Roma - “Fondamentale scendere in piazza soprattutto in questo momento del paese, non dimenticando che la colpa di questa situazione è anche dell’immobilismo del centro sinistra che ha favorito l’avvento di questo esecutivo di governo”. Così commenta Antonello De Pierro annunciando la scesa in piazza Navona alle ore diciotto del giorno 8 luglio per una manifestazione che si oppone ad alcune misure anti-democratiche che il governo attuale ha preso o si appresta a intraprendere. Insieme a lui il resto della nomenklatura: Roberto Soldà , vicepresidente dell’ Italia dei Diritti, Alessandro Calgani, responsabile romano del movimento ed altri esponenti.
“Di fronte a tutto ciò penso che stavolta gli italiani capiranno e sono certo che dimostreranno di non essere dei ’coglioni’, così continua De Pierro.

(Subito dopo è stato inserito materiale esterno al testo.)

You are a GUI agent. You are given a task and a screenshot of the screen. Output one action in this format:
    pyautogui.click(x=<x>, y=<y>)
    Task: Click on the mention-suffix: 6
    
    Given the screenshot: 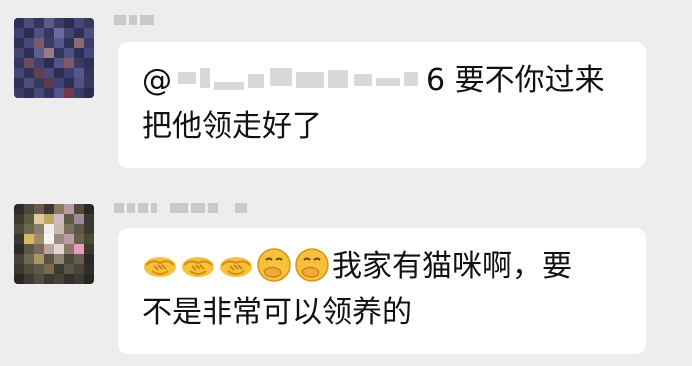 What is the action you would take?
    pyautogui.click(x=436, y=80)
    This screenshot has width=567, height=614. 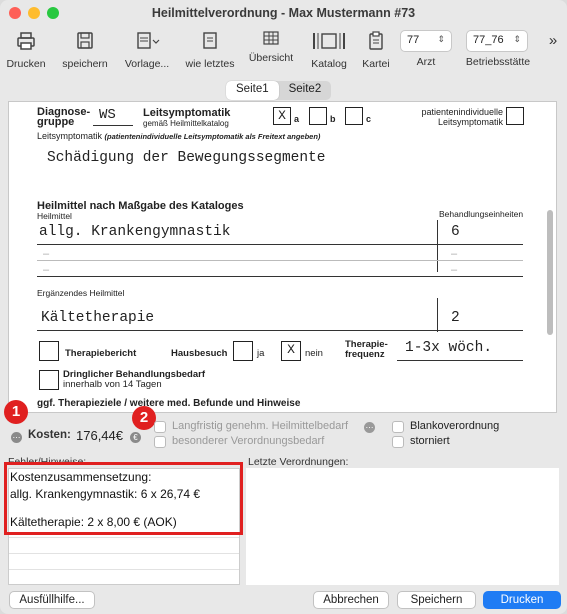 I want to click on patient-label-line2: Leitsymptomatik, so click(x=470, y=122).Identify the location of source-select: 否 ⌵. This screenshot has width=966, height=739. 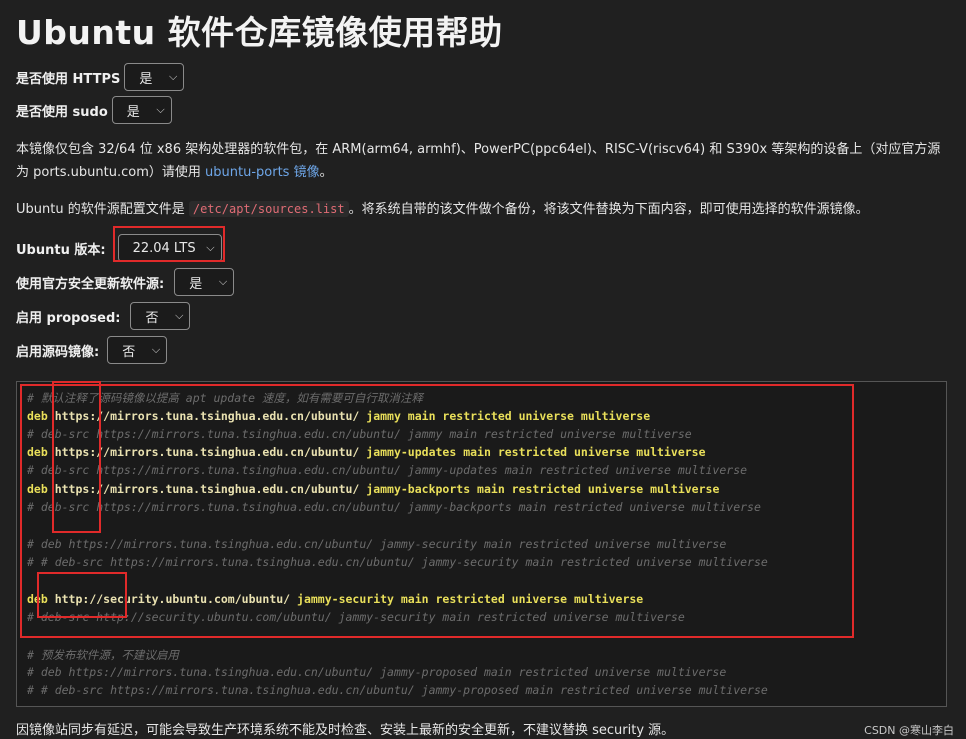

Tra i punti del giorno sicuramente rilevanti per la vita democratica italiana ce ne sono alcuni che vengono descritti dallo stesso presidente dell’ Italia dei Diritti: “Bisogna assolutamente impedire che passi la legge che vieta le intercettazioni e che avrebbe l’effetto di immobilizzare i magistrati e imbavagliare i giornalisti a vantaggio dell’impunità di alcuni e della non informazione ai cittadini”. Continua il presidente: “Bisogna evitare che vengano sospesi i processi solo perché Berlusconi non venga giudicato come nel caso del procedimento Mills. Queste direttive avrebbero l’effetto di bloccare decine di migliaia di processi e di non permettere alle parti lese di ottenere la giustizia che meritano”. Continua De Pierro:”Il Lodo Schifani-bis è uno scandalo, le altre alte cariche non hanno bisogno di immunità , quello che si sta cercando di fare è solo di difendere Berlusconi. Questi e altri i motivi che ci spingono a scendere in piazza: la democrazia istituzionale è a rischio, quando la democrazia mediatica è già compromessa da molto tempo.”
“In conclusione dobbiamo scendere in piazza perché c’è il rischio concreto di avviarci verso una dittatura. Questo esecutivo è stato eletto dal popolo, ma non dimentichiamo che anche Mussolini lo fu”.